Given instruction = Return the lines starting at the one containing "given (718, 342)" and ending at the one containing "BACK [554, 163]", repeating them exactly, with both of those lines included.

::: Records provided

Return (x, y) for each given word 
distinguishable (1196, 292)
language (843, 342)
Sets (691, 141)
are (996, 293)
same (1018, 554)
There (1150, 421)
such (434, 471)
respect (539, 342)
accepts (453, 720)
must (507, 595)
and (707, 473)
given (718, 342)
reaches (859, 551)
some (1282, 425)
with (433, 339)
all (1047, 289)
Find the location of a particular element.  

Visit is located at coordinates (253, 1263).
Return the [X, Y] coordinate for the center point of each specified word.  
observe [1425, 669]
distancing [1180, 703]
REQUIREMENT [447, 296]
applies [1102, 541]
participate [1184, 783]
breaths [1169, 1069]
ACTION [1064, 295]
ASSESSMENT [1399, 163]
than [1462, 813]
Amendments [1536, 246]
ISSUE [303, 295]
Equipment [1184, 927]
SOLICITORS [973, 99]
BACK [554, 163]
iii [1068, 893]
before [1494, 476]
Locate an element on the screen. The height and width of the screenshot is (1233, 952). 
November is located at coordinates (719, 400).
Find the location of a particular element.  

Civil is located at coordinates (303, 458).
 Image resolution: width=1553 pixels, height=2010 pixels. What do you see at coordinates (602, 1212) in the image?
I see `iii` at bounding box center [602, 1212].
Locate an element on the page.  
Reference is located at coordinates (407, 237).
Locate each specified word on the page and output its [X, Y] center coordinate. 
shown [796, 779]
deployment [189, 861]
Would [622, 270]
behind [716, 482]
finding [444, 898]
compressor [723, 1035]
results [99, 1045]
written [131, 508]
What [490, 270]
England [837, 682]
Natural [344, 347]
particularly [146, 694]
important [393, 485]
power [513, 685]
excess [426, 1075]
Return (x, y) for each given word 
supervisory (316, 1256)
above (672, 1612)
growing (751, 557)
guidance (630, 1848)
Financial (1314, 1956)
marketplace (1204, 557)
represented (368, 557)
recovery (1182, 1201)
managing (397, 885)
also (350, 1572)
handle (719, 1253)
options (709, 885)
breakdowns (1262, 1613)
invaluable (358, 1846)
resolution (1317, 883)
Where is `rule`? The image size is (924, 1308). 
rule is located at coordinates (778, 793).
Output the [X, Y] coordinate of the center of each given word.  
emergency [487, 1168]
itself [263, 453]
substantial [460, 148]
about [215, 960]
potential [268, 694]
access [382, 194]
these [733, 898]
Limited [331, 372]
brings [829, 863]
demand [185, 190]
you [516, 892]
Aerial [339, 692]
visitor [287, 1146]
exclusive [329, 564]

::::::

Finished task =
given (718, 342)
reaches (859, 551)
some (1282, 425)
with (433, 339)
all (1047, 289)
Find the location of a particular element.  

Visit is located at coordinates (253, 1263).
Return the [X, Y] coordinate for the center point of each specified word.  
observe [1425, 669]
distancing [1180, 703]
REQUIREMENT [447, 296]
applies [1102, 541]
participate [1184, 783]
breaths [1169, 1069]
ACTION [1064, 295]
ASSESSMENT [1399, 163]
than [1462, 813]
Amendments [1536, 246]
ISSUE [303, 295]
Equipment [1184, 927]
SOLICITORS [973, 99]
BACK [554, 163]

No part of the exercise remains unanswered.